# Your objective:
Please swap every "How do I perform" in the rows below for "How can I do", and reproduce the rows with nothing else altered.

# Data on locating visible targets:
+---+
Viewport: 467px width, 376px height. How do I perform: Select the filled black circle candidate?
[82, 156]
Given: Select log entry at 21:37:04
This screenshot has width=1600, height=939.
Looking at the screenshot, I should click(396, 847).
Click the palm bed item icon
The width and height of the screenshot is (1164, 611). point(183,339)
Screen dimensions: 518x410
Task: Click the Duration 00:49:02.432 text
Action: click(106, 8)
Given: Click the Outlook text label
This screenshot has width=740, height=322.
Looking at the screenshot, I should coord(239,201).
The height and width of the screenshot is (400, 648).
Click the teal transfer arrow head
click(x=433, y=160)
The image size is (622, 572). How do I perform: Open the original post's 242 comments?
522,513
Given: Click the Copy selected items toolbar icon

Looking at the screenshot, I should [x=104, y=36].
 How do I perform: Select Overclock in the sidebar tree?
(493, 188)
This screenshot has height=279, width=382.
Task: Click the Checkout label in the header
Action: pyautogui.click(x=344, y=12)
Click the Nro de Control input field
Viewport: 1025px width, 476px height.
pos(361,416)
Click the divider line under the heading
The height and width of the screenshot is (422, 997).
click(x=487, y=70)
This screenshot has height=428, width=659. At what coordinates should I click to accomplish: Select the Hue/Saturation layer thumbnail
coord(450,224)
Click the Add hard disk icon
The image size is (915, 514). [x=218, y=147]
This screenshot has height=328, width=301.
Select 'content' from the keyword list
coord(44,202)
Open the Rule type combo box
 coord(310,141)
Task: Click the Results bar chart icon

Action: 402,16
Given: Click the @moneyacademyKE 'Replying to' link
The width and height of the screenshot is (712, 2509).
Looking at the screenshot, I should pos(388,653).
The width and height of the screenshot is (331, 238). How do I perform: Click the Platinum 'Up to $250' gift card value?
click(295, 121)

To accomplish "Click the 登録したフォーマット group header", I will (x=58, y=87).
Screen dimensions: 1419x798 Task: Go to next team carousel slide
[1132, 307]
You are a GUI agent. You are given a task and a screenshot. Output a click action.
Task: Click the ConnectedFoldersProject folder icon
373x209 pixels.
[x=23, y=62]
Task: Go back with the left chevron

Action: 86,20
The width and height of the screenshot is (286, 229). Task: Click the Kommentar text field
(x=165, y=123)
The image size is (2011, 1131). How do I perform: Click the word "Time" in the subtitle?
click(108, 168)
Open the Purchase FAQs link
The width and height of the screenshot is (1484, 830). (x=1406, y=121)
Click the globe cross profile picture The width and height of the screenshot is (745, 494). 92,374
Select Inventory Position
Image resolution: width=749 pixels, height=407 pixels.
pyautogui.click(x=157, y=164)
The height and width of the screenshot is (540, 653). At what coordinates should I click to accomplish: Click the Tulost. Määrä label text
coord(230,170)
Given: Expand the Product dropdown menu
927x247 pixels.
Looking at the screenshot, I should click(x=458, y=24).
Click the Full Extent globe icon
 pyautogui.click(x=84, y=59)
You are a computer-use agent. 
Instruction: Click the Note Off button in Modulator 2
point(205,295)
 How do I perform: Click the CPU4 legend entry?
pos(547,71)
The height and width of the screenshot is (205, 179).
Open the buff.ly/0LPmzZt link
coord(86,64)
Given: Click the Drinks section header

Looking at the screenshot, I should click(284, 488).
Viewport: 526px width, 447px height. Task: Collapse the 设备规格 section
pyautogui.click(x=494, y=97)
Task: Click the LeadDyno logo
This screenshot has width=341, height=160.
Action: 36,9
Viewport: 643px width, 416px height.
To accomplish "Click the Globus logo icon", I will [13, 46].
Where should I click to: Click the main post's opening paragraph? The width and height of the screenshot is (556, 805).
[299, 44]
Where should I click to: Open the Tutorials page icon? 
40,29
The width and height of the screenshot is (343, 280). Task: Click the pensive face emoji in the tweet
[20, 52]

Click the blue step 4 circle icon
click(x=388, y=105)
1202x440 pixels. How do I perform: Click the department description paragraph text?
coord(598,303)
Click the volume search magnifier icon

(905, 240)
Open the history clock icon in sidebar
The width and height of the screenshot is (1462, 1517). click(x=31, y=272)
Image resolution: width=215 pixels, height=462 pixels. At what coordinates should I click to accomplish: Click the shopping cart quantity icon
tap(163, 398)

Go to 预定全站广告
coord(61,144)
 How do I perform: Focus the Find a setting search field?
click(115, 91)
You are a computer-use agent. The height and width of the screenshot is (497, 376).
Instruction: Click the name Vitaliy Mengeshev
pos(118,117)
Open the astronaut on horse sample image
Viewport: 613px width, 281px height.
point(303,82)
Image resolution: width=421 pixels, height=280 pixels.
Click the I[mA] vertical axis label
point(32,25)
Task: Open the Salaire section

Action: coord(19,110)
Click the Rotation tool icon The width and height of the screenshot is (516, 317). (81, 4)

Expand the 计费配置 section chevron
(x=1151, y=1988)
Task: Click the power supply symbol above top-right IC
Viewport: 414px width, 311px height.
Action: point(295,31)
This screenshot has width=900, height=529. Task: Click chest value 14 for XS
+---+
# Result for this task:
Viewport: 467px width, 376px height. How can I do: Select the filled black circle candidate?
[82, 156]
Given: Select log entry at 21:37:04
This screenshot has width=1600, height=939.
Looking at the screenshot, I should click(396, 847).
Click the palm bed item icon
The width and height of the screenshot is (1164, 611). point(183,339)
Screen dimensions: 518x410
Task: Click the Duration 00:49:02.432 text
Action: click(106, 8)
Given: Click the Outlook text label
This screenshot has width=740, height=322.
Looking at the screenshot, I should coord(239,201).
The height and width of the screenshot is (400, 648).
Click the teal transfer arrow head
click(x=433, y=160)
The image size is (622, 572). How can I do: Open the original post's 242 comments?
522,513
Given: Click the Copy selected items toolbar icon

Looking at the screenshot, I should [x=104, y=36].
 How can I do: Select Overclock in the sidebar tree?
(493, 188)
This screenshot has height=279, width=382.
Task: Click the Checkout label in the header
Action: pyautogui.click(x=344, y=12)
Click the Nro de Control input field
Viewport: 1025px width, 476px height.
pos(361,416)
Click the divider line under the heading
The height and width of the screenshot is (422, 997).
click(x=487, y=70)
This screenshot has height=428, width=659. At what coordinates should I click to accomplish: Select the Hue/Saturation layer thumbnail
coord(450,224)
Click the Add hard disk icon
The image size is (915, 514). [x=218, y=147]
This screenshot has height=328, width=301.
Select 'content' from the keyword list
coord(44,202)
Open the Rule type combo box
 coord(310,141)
Task: Click the Results bar chart icon

Action: 402,16
Given: Click the @moneyacademyKE 'Replying to' link
The width and height of the screenshot is (712, 2509).
Looking at the screenshot, I should pos(388,653).
The width and height of the screenshot is (331, 238). How can I do: Click the Platinum 'Up to $250' gift card value?
click(295, 121)

To accomplish "Click the 登録したフォーマット group header", I will (x=58, y=87).
Screen dimensions: 1419x798 Task: Go to next team carousel slide
[1132, 307]
You are a GUI agent. You are given a task and a screenshot. Output a click action.
Task: Click the ConnectedFoldersProject folder icon
373x209 pixels.
[x=23, y=62]
Task: Go back with the left chevron

Action: 86,20
The width and height of the screenshot is (286, 229). Task: Click the Kommentar text field
(x=165, y=123)
The image size is (2011, 1131). How can I do: Click the word "Time" in the subtitle?
click(108, 168)
Open the Purchase FAQs link
The width and height of the screenshot is (1484, 830). (x=1406, y=121)
Click the globe cross profile picture The width and height of the screenshot is (745, 494). 92,374
Select Inventory Position
Image resolution: width=749 pixels, height=407 pixels.
pyautogui.click(x=157, y=164)
The height and width of the screenshot is (540, 653). At what coordinates should I click to accomplish: Click the Tulost. Määrä label text
coord(230,170)
Given: Expand the Product dropdown menu
927x247 pixels.
Looking at the screenshot, I should click(x=458, y=24).
Click the Full Extent globe icon
 pyautogui.click(x=84, y=59)
You are a computer-use agent. 
Instruction: Click the Note Off button in Modulator 2
point(205,295)
 How can I do: Click the CPU4 legend entry?
pos(547,71)
The height and width of the screenshot is (205, 179).
Open the buff.ly/0LPmzZt link
coord(86,64)
Given: Click the Drinks section header

Looking at the screenshot, I should click(284, 488).
Viewport: 526px width, 447px height. Task: Collapse the 设备规格 section
pyautogui.click(x=494, y=97)
Task: Click the LeadDyno logo
This screenshot has width=341, height=160.
Action: 36,9
Viewport: 643px width, 416px height.
To accomplish "Click the Globus logo icon", I will [13, 46].
Where should I click to: Click the main post's opening paragraph? The width and height of the screenshot is (556, 805).
[299, 44]
Where should I click to: Open the Tutorials page icon? 
40,29
The width and height of the screenshot is (343, 280). Task: Click the pensive face emoji in the tweet
[20, 52]

Click the blue step 4 circle icon
click(x=388, y=105)
1202x440 pixels. How can I do: Click the department description paragraph text?
coord(598,303)
Click the volume search magnifier icon

(905, 240)
Open the history clock icon in sidebar
The width and height of the screenshot is (1462, 1517). click(x=31, y=272)
Image resolution: width=215 pixels, height=462 pixels. At what coordinates should I click to accomplish: Click the shopping cart quantity icon
tap(163, 398)

Go to 预定全站广告
coord(61,144)
 How can I do: Focus the Find a setting search field?
click(115, 91)
You are a computer-use agent. The height and width of the screenshot is (497, 376).
Instruction: Click the name Vitaliy Mengeshev
pos(118,117)
Open the astronaut on horse sample image
Viewport: 613px width, 281px height.
point(303,82)
Image resolution: width=421 pixels, height=280 pixels.
Click the I[mA] vertical axis label
point(32,25)
Task: Open the Salaire section

Action: coord(19,110)
Click the Rotation tool icon The width and height of the screenshot is (516, 317). (81, 4)

Expand the 计费配置 section chevron
(x=1151, y=1988)
Task: Click the power supply symbol above top-right IC
Viewport: 414px width, 311px height.
Action: point(295,31)
This screenshot has width=900, height=529. Task: Click chest value 14 for XS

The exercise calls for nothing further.